Now, I’ve had several friends in the past who were punk fans and let me into some of the ins and outs of punk culture—not that I’m anywhere near the point where I could sit down and diagram scenes out, but where I’ve been bequeathed enough bits to not be a total moron about the process.
Right. So I travel to said bar with roommate and his girlfriend (again, someone remind me to post them so we can get to know them properly). It was called the Ottobar and was nestled into the city far enough to absorb the B’more ambiance. The bar itself was in a nondescript building next to a small gravel parking lot—free, as it turns out.
I wasn’t quite sure what to expect, never actually having attended a punk show. I’ve heard the music and been a part of some gnarly non-punk concerts, but there’s always that specter of bearded, leather-clad, pierced agents of rage and pain many associate with punk.
There were some fierce-looking characters there—some outright, as in the older gent, bare chested, bald, in a denim vest and pants who looked ready to head-butt nails into the molding; and others more decorative, with the torn clothes and chains, but mild enough in disposition.
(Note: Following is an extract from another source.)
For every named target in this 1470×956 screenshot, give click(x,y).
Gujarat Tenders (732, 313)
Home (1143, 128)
Yet, for all the coarse-throat intensity of the singing and shattering, smashing riffs from the guitars, there was hardly any outright hostility, and my prejudices were put to rest.
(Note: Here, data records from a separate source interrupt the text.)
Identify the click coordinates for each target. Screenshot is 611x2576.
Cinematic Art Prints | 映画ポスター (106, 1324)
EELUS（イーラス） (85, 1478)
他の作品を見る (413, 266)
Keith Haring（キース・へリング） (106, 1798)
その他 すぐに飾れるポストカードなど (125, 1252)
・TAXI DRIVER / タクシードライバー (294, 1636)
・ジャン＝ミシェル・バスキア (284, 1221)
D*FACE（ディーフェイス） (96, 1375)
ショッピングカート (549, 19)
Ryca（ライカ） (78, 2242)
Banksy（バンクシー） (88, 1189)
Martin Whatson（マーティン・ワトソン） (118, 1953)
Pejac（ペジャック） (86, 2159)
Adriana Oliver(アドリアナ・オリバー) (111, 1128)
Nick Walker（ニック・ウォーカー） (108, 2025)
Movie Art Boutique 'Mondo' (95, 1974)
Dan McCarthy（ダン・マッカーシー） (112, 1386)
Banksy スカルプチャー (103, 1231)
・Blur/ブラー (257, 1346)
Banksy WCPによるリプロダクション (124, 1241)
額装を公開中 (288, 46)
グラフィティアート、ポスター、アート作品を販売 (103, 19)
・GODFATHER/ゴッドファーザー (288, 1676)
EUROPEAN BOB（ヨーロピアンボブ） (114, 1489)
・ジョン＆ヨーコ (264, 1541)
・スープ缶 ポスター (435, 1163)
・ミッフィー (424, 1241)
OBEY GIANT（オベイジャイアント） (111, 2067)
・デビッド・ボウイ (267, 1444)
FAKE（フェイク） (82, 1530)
And that’s where most of punk gets misunderstood, I think. Most see the piercings, the tattoos, the profanity and writes the whole lot off as deviants, miscreants, or worse. But some of my punk friends from the past, for all of their “typical anti-social” language and clothes, are some of the most genuine people I’ve ever known.
Take the general etiquette of moshing, for instance, when looking farther into the punk scene. Here we have a celebration of kinetic energy—guys slamming into things and each other, flailing and raging with the roaring tides of the music. Firstly, it’s not involuntary. The crowd doesn’t throw unwitting virgins into the fires of seething humanity.
Secondly, good mosh pits practice chivalry. When someone falls, they are helped up. When someone is on the ground, people around form a ring to protect them. When something gets dropped, others will hold it up. When some hothead fratboy starts kicking people around for fun, the crowd stops, lets the drunk jerk move on, then starts up again.
Because it’s not malicious. Its sort of this limited physical tantrum—a contained, careful dance of intense energy where the audience explores the limits of controlled rage.
People sometimes get hurt, sometimes get personal, sometimes go too far; but that’s life, isn’t it? I, for one, think it’s another amazing bit of culture where I can shove and kick and charge into a group of gents and get pats on the back and a helping hand when it’s my turn to fall down.
I still can’t hear for a few days after the whole enterprise, but I’m damn glad I go.